Transcribe exactly the line that contains "LAN (831, 1095)" and every line below it in the listing, through the last, and no other lines.
==========
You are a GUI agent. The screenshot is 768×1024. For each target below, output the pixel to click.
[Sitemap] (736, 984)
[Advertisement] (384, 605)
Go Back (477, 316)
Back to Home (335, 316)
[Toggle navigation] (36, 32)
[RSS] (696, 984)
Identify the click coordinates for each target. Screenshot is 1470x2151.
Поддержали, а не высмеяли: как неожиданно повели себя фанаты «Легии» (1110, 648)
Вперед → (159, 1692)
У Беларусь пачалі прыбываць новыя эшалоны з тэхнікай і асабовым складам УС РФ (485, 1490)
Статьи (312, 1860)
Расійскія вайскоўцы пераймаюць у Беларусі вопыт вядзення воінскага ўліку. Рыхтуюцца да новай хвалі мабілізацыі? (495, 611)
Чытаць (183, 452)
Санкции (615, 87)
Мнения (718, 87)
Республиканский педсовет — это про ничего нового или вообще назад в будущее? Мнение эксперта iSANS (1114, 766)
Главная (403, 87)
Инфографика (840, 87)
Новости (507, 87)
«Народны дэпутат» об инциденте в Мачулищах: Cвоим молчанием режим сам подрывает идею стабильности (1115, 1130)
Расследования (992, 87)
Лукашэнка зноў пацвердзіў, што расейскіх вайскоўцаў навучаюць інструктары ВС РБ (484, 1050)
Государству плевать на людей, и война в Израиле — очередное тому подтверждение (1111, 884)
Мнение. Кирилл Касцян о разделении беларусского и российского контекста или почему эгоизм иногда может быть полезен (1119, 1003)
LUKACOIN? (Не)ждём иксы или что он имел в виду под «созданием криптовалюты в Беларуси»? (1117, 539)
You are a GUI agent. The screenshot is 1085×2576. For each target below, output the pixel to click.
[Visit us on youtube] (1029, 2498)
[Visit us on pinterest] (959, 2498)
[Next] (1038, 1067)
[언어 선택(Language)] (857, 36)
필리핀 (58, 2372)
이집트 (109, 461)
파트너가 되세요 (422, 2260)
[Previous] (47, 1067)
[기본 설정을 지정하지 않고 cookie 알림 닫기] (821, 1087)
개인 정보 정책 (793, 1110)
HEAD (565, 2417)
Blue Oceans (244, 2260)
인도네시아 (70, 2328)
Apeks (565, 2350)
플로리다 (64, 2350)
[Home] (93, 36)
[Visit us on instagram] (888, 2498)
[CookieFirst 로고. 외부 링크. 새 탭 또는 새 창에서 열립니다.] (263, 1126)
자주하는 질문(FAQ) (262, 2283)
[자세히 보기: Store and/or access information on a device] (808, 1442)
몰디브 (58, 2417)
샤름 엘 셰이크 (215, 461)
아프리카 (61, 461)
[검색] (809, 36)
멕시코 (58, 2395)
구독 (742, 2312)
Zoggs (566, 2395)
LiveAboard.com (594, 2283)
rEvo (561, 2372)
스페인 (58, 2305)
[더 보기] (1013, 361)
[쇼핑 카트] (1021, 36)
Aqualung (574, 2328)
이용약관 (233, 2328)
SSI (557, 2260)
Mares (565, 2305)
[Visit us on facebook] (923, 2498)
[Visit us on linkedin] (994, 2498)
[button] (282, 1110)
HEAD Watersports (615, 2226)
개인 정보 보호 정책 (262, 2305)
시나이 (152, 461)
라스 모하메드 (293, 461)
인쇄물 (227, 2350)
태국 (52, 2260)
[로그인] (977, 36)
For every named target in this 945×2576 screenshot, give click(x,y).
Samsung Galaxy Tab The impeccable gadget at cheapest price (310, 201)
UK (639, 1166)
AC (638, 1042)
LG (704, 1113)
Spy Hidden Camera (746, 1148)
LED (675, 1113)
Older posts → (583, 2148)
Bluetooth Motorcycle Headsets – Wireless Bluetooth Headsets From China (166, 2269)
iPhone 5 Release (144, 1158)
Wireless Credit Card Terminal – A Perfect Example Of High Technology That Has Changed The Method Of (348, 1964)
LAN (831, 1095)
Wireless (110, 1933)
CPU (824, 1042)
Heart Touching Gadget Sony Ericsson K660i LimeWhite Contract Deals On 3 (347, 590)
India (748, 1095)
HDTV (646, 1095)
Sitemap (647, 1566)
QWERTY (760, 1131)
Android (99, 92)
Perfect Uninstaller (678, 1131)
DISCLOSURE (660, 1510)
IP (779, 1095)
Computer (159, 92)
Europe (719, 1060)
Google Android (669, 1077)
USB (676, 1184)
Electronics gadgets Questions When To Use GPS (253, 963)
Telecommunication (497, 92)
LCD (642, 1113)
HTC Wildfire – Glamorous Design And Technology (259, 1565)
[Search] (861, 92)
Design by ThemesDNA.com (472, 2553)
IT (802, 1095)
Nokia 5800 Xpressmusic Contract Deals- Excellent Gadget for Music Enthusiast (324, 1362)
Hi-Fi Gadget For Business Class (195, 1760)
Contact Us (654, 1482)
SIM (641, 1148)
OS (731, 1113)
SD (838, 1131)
==========
Problem solution:
LAN (831, 1095)
Wireless (110, 1933)
CPU (824, 1042)
Heart Touching Gadget Sony Ericsson K660i LimeWhite Contract Deals On 3 (347, 590)
India (748, 1095)
HDTV (646, 1095)
Sitemap (647, 1566)
QWERTY (760, 1131)
Android (99, 92)
Perfect Uninstaller (678, 1131)
DISCLOSURE (660, 1510)
IP (779, 1095)
Computer (159, 92)
Europe (719, 1060)
Google Android (669, 1077)
USB (676, 1184)
Electronics gadgets Questions When To Use GPS (253, 963)
Telecommunication (497, 92)
LCD (642, 1113)
HTC Wildfire – Glamorous Design And Technology (259, 1565)
[Search] (861, 92)
Design by ThemesDNA.com (472, 2553)
IT (802, 1095)
Nokia 5800 Xpressmusic Contract Deals- Excellent Gadget for Music Enthusiast (324, 1362)
Hi-Fi Gadget For Business Class (195, 1760)
Contact Us (654, 1482)
SIM (641, 1148)
OS (731, 1113)
SD (838, 1131)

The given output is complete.